Durch zahlreiche Diskussionen mit deutschen Kollegen bin ich mir natürlich bewusst, dass in einem so kleinen Land wie Dänemark und einem so großen Staat wie Deutschland, in dem die meisten Bundesländer größer sind als Dänemark, ganz unterschiedliche Bedingungen herrschen. Ich unterstreiche diesen Punkt in erster Linie, weil die enge Kooperation zwischen den dänischen Bibliotheken auch eine größere Freiheit bietet in der Frage, welche Bücher und anderen Bibliotheksmaterialien in den Präsenzbestand aufgenommen werden und bei welchen Medien man darauf vertraut, dass man sie von einer der umliegenden Bibliotheken oder von der National- oder Universitätsbibliothek erhält. So kann man den Benutzern Zugang zu allen verfügbaren Materialien bieten, ohne jeden Quadratmeter der Bibliothek mit Bücherregalen belegen zu müssen.
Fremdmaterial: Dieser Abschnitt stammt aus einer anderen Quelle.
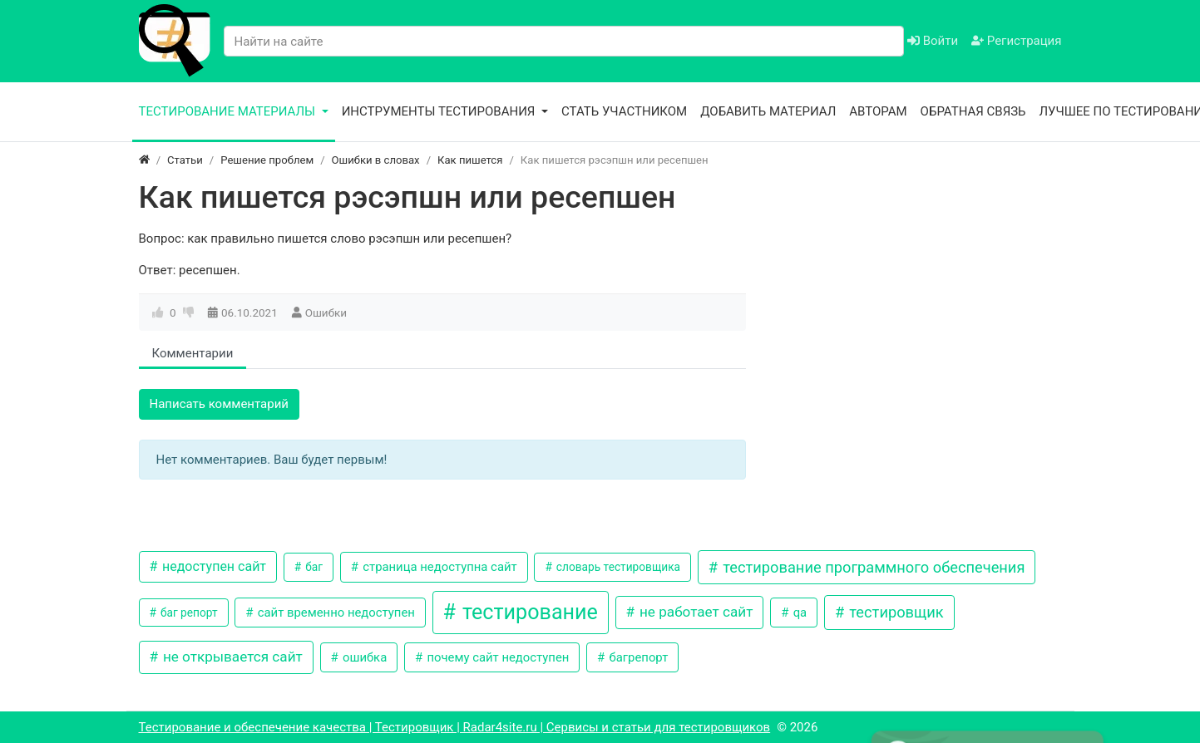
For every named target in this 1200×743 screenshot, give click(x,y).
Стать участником (624, 111)
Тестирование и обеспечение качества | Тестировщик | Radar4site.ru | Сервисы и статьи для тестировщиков (455, 727)
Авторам (877, 111)
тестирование (527, 612)
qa (798, 612)
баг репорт (188, 612)
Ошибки (326, 312)
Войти (932, 40)
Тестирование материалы (229, 111)
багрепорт (637, 657)
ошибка (363, 657)
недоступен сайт (212, 566)
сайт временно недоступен (334, 612)
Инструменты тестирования (440, 111)
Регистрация (1016, 40)
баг (313, 566)
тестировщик (895, 612)
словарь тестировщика (616, 566)
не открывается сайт (231, 656)
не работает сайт (694, 611)
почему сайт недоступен (497, 657)
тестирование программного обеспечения (872, 567)
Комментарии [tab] (193, 353)
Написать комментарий (219, 403)
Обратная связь (973, 111)
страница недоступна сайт (438, 566)
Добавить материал (768, 111)
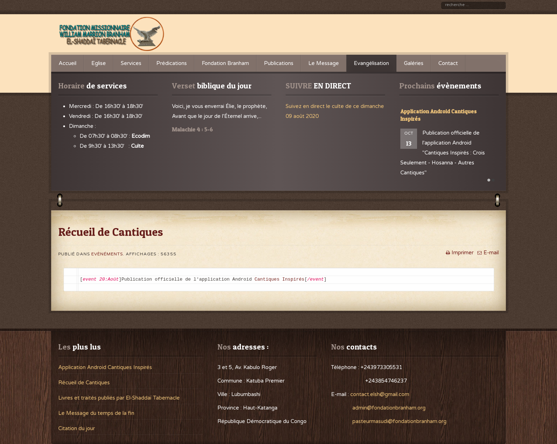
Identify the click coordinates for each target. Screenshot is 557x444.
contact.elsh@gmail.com (379, 394)
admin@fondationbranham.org (389, 408)
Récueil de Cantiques (84, 382)
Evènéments (107, 253)
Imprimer (459, 252)
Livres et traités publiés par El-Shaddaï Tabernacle (119, 398)
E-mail (487, 252)
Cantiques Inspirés (279, 279)
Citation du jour (76, 428)
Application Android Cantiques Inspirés (105, 367)
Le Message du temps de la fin (96, 413)
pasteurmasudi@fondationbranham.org (399, 421)
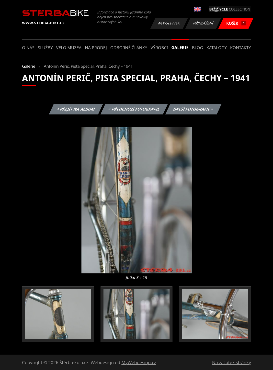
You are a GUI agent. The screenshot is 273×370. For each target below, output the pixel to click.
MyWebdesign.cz (138, 362)
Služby (45, 47)
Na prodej (96, 47)
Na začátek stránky (231, 362)
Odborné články (128, 47)
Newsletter (169, 23)
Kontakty (240, 47)
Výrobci (159, 47)
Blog (197, 47)
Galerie (180, 47)
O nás (28, 47)
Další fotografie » (193, 109)
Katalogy (216, 47)
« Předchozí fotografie (134, 109)
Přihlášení (203, 23)
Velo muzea (68, 47)
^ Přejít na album (76, 109)
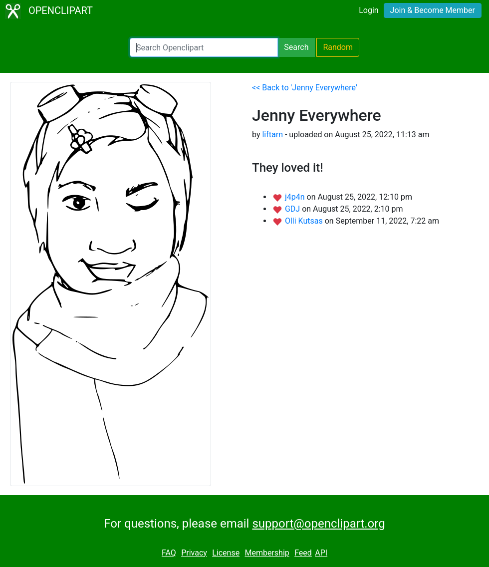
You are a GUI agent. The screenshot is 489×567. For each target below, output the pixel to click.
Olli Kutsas (305, 221)
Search (296, 47)
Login (368, 10)
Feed (303, 553)
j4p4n (296, 197)
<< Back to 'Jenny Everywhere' (304, 87)
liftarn (272, 134)
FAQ (169, 553)
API (321, 553)
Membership (266, 553)
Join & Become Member (432, 10)
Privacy (194, 553)
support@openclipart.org (318, 524)
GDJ (293, 209)
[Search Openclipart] (204, 47)
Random (338, 47)
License (226, 553)
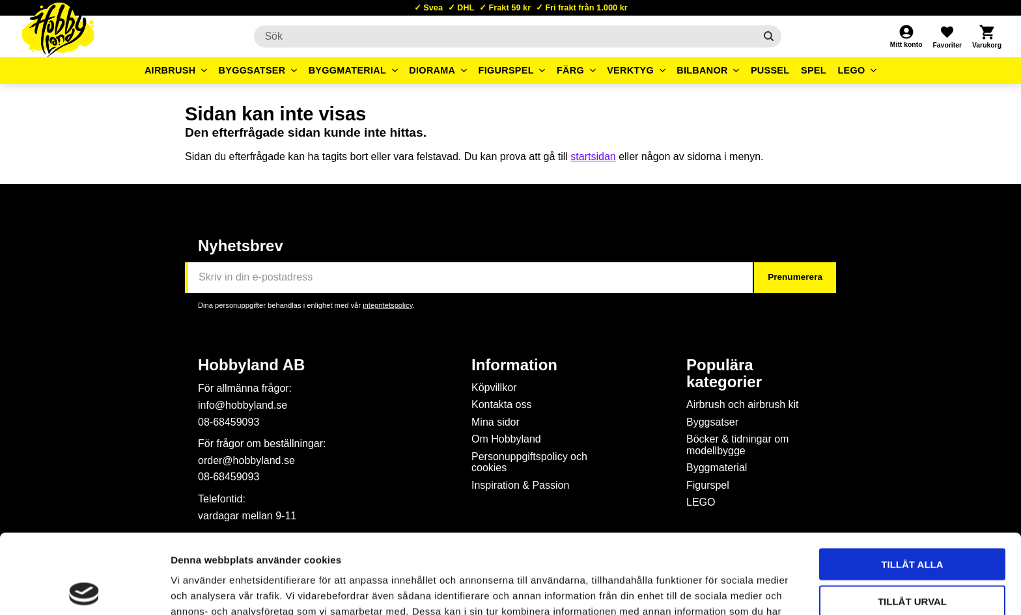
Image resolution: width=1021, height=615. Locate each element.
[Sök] (768, 36)
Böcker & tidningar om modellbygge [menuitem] (737, 444)
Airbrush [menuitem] (170, 70)
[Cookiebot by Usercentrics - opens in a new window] (84, 589)
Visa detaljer (707, 589)
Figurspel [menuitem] (506, 70)
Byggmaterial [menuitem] (348, 70)
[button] (946, 36)
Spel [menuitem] (813, 70)
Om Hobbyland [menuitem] (506, 438)
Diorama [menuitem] (432, 70)
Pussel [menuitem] (770, 70)
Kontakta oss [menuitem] (501, 404)
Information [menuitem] (514, 365)
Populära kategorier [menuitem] (724, 373)
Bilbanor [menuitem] (702, 70)
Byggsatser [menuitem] (252, 70)
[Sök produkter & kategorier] (504, 36)
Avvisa (912, 558)
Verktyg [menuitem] (630, 70)
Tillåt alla (912, 484)
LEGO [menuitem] (851, 70)
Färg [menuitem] (570, 70)
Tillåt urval (912, 521)
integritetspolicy (387, 305)
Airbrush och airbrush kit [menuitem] (742, 404)
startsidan (592, 156)
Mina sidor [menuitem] (495, 422)
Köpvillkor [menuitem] (493, 387)
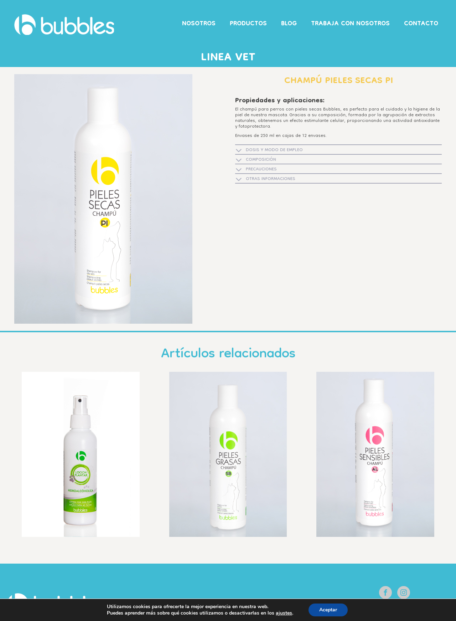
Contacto (421, 24)
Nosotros (199, 24)
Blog (289, 24)
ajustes (284, 613)
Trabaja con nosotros (350, 24)
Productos (248, 24)
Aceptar (328, 609)
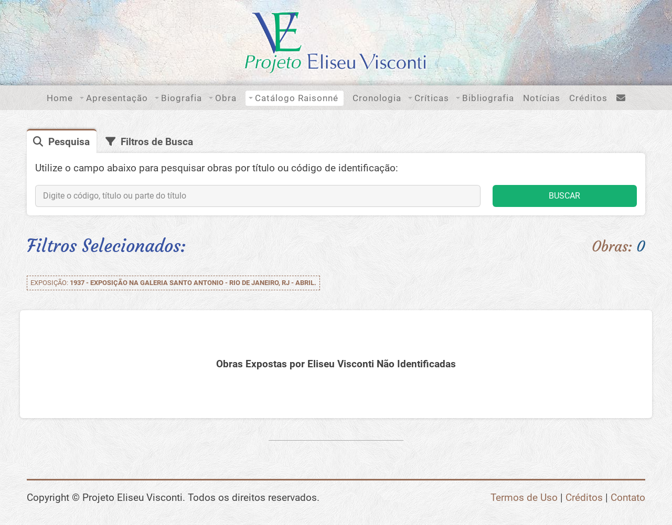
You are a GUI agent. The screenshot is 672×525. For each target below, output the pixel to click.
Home (60, 98)
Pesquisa (69, 142)
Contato (628, 497)
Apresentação (117, 98)
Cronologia (377, 98)
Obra (226, 98)
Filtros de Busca (157, 142)
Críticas (431, 98)
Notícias (541, 98)
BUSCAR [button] (564, 196)
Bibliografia (488, 98)
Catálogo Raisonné (296, 98)
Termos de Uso (524, 497)
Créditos (588, 98)
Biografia (181, 98)
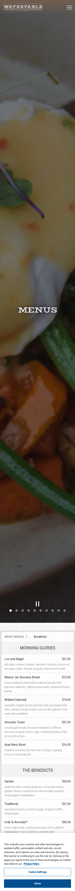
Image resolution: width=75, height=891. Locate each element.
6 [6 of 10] (41, 568)
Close (37, 883)
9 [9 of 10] (59, 568)
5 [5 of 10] (35, 568)
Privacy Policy (31, 863)
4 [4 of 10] (29, 568)
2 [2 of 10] (17, 568)
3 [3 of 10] (23, 568)
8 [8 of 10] (53, 568)
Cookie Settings (37, 872)
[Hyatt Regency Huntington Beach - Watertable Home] (23, 7)
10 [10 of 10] (65, 568)
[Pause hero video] (38, 561)
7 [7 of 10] (47, 568)
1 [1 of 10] (11, 568)
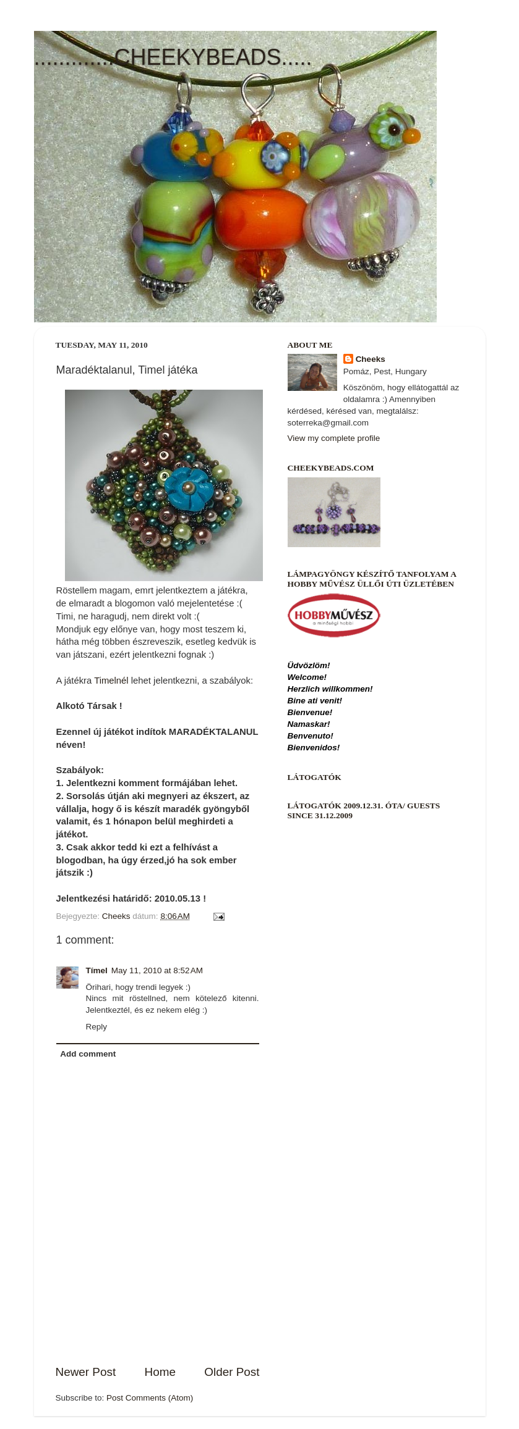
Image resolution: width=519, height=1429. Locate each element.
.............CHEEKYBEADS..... (173, 57)
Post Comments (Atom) (149, 1397)
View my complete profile (334, 438)
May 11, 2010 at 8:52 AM (157, 970)
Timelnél (111, 680)
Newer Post (86, 1371)
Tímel (97, 970)
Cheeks (370, 359)
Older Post (231, 1371)
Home (160, 1371)
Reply (97, 1026)
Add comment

Mir scheint jedoch, dass es bezüglich des Bibliothekskonzepts noch einen weitergehenden Unterschied zwischen deutschen und dänischen Bibliotheken gibt. Allgemein findet man in Deutschland traditionell den Schwerpunkt eher auf dem klassischen Lernen und der Aufklärung, das ist sozusagen das Kerngeschäft der Öffentlichen Bibliotheken. Die dänischen Bibliotheken hingegen haben sich in den letzten 50 Jahren auch auf die kulturelle Verbreitung konzentriert sowie zunehmend auf das, was die Menschen sich wünschen, vielleicht, um die hohe Besucherzahl aufrecht zu erhalten.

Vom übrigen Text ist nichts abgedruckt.